Find definitions and interpretations for every statistic in the Coefficients table.

A regression coefficient describes the size and direction of the relationship between a predictor and the response variable. Coefficients are the numbers by which the values of the term are multiplied in a regression equation.

In General MANOVA, Minitab displays coefficients for the constant and the covariates for each univariate analysis. To assess the categorical factors, see the Analysis of Variance table and the Means table.

The coefficient for a term represents the change in the mean response associated with a change in that term, while the other terms in the model are held constant. The sign of the coefficient indicates the direction of the relationship between the term and the response. The size of the coefficient is usually a good way to assess the practical significance of the effect that a term has on the response variable. However, the size of the coefficient does not indicate whether a term is statistically significant because the calculations for significance also consider the variation in the response data. To determine statistical significance, examine the p-value for the term.

For example, a manager determines that an employee's score on a job skills test can be predicted using the regression model, y = 130 + 4.3x. In the equation, x is the hours of in-house training (from 0 to 20) and y is the test score. The coefficient, or slope, is 4.3, which indicates that, for every hour of training, the mean test score increases by 4.3 points.

The standard error of the coefficient estimates the variability between coefficient estimates that you would obtain if you took samples from the same population again and again. The calculation assumes that the sample size and the coefficients to estimate would remain the same if you sampled again and again.
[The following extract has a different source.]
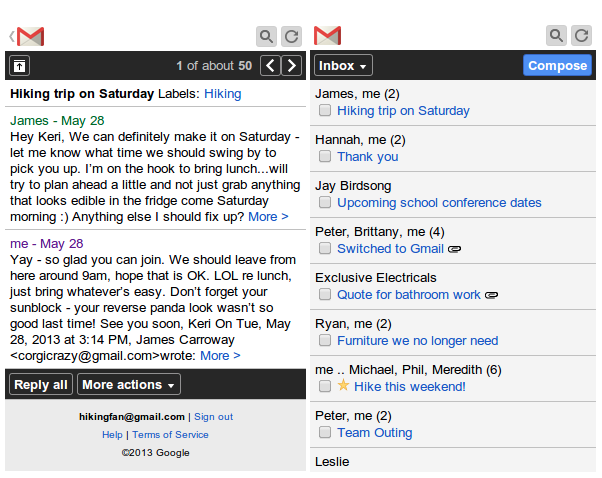Screen dimensions: 602x478
Task: Expand the More actions dropdown
Action: 129,384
Use the standard error of the coefficient to measure the precision of the estimate of the coefficient. The smaller the standard error, the more precise the estimate. Dividing the coefficient by its standard error calculates a t-value. If the p-value associated with this t-statistic is less than your significance level, you conclude that the coefficient is statistically significant.
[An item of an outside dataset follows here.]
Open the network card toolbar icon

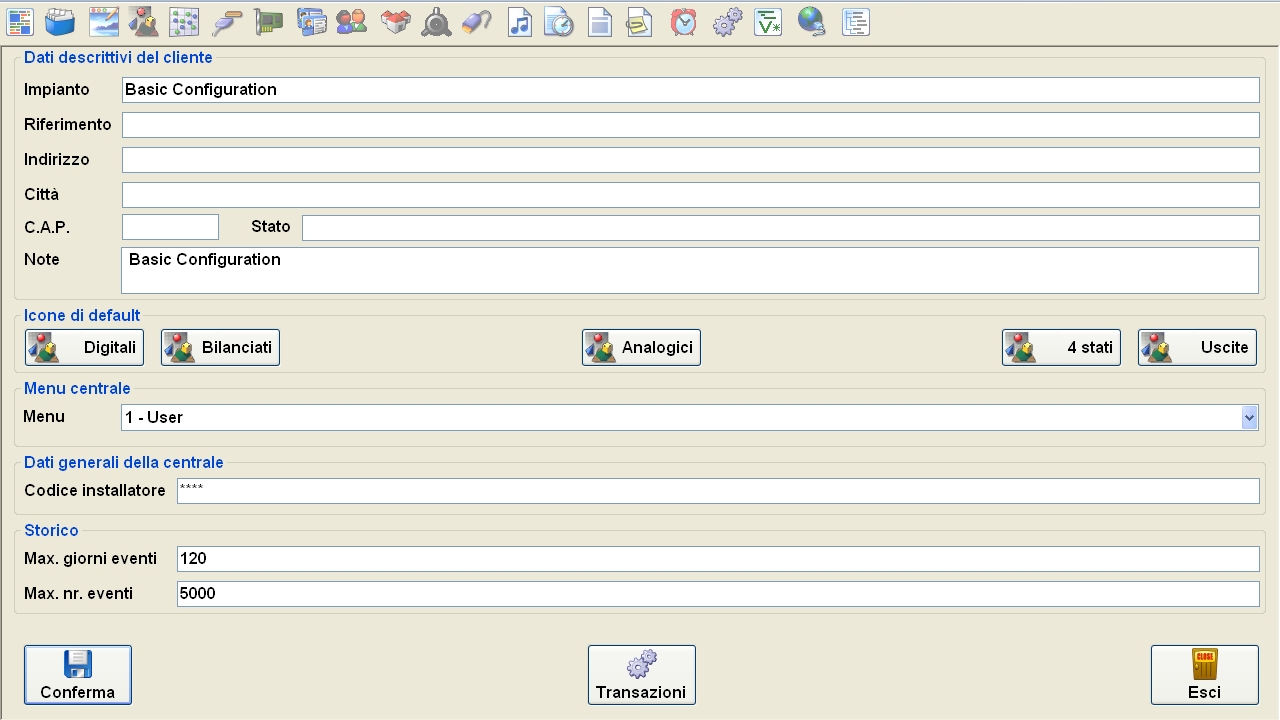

For example, technicians estimate a model for insolation as part of a solar thermal energy test:

Regression Analysis: Insolation versus South, North, Time of Day

Term | Coef | SE Coef | T-Value | P-Value | VIF |
---|---|---|---|---|---|

Constant | 809 | 377 | 2.14 | 0.042 | |

South | 20.81 | 8.65 | 2.41 | 0.024 | 2.24 |

North | -23.7 | 17.4 | -1.36 | 0.186 | 2.17 |

Time of Day | -30.2 | 10.8 | -2.79 | 0.010 | 3.86 |

In this model, North and South measure the position of a focal point in inches. The coefficients for North and South are similar in magnitude. The standard error of the coefficient for South is smaller than the standard error of the coefficient for North. Therefore, the model is able to estimate the coefficient for South with greater precision.

The standard error of the North coefficient is nearly as large as the value of the coefficient itself. The resulting p-value is greater than common levels of the significance level, so you cannot conclude that the coefficient for North differs from 0.
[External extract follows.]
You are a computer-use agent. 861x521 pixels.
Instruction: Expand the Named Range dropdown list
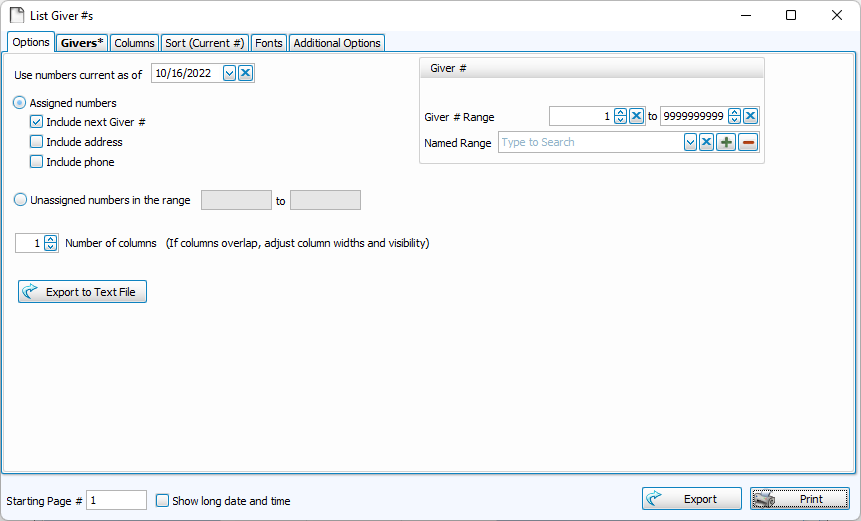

While the coefficient for South is closer to 0 than the coefficient for North, the standard error of the coefficient for South is also smaller. The resulting p-value is smaller than common significance levels. Because the estimate of the coefficient for South is more precise, you can conclude that the coefficient for South differs from 0.

Statistical significance is one criterion you can use to reduce a model in multiple regression. For more information, go to Model reduction.

The t-value measures the ratio between the coefficient and its standard error.

Minitab uses the t-value to calculate the p-value, which you use to test whether the coefficient is significantly different from 0.

You can use the t-value to determine whether to reject the null hypothesis. However, the p-value is used more often because the threshold for the rejection of the null hypothesis does not depend on the degrees of freedom. For more information on using the t-value, go to Using the t-value to determine whether to reject the null hypothesis.

The p-value is a probability that measures the evidence against the null hypothesis. Lower probabilities provide stronger evidence against the null hypothesis.

To determine whether the association between the response and each term in the model is statistically significant, compare the p-value for the term to your significance level to assess the null hypothesis. The null hypothesis is that the term's coefficient is equal to zero, which implies that there is no association between the term and the response. Usually, a significance level (denoted as α or alpha) of 0.05 works well. A significance level of 0.05 indicates a 5% risk of concluding that an association exists when there is no actual association.

- P-value ≤ α: The association is statistically significant
- If the p-value is less than or equal to the significance level, you can conclude that there is a statistically significant association between the response variable and the term.
- P-value > α: The association is not statistically significant
- If the p-value is greater than the significance level, you cannot conclude that there is a statistically significant association between the response variable and the term. You may want to refit the model without the term.

If a model term is statistically significant, the interpretation depends on the type of term. The interpretations are as follows:

- If a coefficient for a continuous variable is significant, changes in the value of the variable are associated with changes in the mean response value.
- If a coefficient for a categorical level is significant, the mean for that level is different from either the overall mean (-1, 0, +1 coding) or the mean for the reference level (0, 1 coding).
- If a coefficient for an interaction term is significant, the relationship between a factor and the response depends on the other factors in the term. In this case, you should not interpret the main effects without considering the interaction effect.
- If a coefficient for a polynomial term is significant, you can conclude that the data contain curvature.